Her name was Kir, and she was apparently the mercenary that the soldiers mentioned last night. So much for not showing my face around her.
The most eyebrow-raising thing to me was that she had a Scar. She wasn't animal-like in the way me and Carla were, but she had a Scar no less. And yet she was a well-respected mercenary. How that worked out, I wasn't really sure.
We had time to kill up in the tree, and I don't think either of us really wanted to come down.
She sighed and stretched, inhumanly doubling over the branch at the center of her back - where any other person would have just fallen over.
"So, where you from?" she asked in near perfect English.
She had to drag me up the tree a third time, only after laughing her head off.
"You should see the look on your stupid face," she cackled out, slapping her knees with a red face.
After she calmed down, she explained.
"I was born in Vira, but moved to Teriu after finishing school. Vira's a small place, but it values education, especially in the capital."
"Why do you know English though?"
Really, why does anyone here know it? It's supposed to be a language from our world.
"While not common, it's used a lot in Donthaar, and a few sprinkles of it in Khazal and a few other places. I originally studied to be a merchant, so language was pretty important."
I gave her a look of unexpected surprise.
"I know - 'how'd you wind up as a merc?' Stuff happens."
She had a "shrug it off," "eh, whatever" attitude that really suited her. It both irritated and comforted me. More of the latter.
At the end of the day, we got along, and that was something rare around that army camp.
So we walked back under the late afternoon sun and she told me a few stories from Vira and Teriu, like what it took to get her regional certification as a merchant, and how she sort of just became a mercenary by accident.

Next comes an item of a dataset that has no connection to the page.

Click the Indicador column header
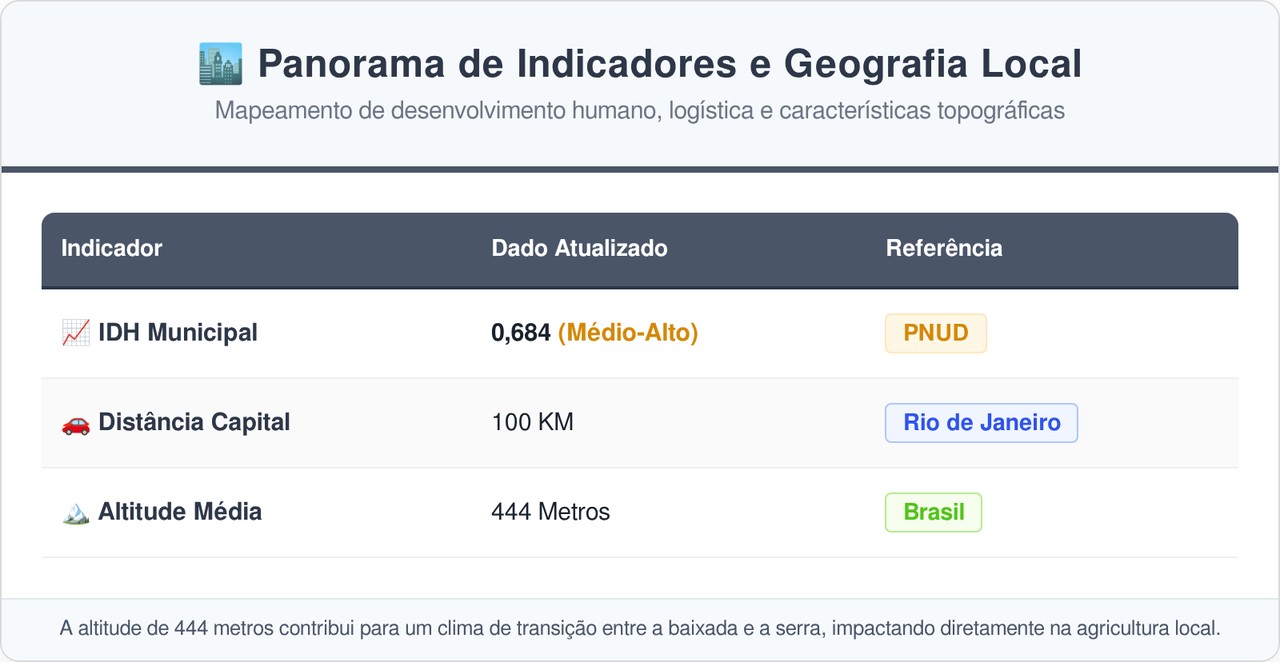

Her Scar somehow hasn't given her an insane amount of trouble, despite the fact that Teriu, like almost all of the countries in the region, have no reforms on the matter. Apparently they tried to pass some, but the progress was halted with the death of their prince and princess.
Through overheard conversations and now Kir, I'm starting to get a really good picture of a lot of these countries and their pasts, and the outlook is a bit grim.
My day off ended with Kir and I in the grass, with neither of this planet's moons to be seen. So it was dark, but not so eerie, at least with a new friend to keep me company. She was tired from her trek, so I didn't want to keep her up much, but she rolled over and started asking me the questions.
"So Sage..." she began, a somewhat mischievous, knowing curiosity in her tone. "Are you one of those summoned heroes I heard about?"
I sighed. "Yeah. Well, I guess I used to be. Then I got to looking like this."
She paused and thought for a moment.
"What... what was life like where you came from?"
My breath caught on that question. Nobody's ever brought up our old world. Even the others of us that were also brought here don't like to talk about it too much. Fezege and the nobles and high-rankers never bothered asking what our lives were like or what we're used to or anything like that.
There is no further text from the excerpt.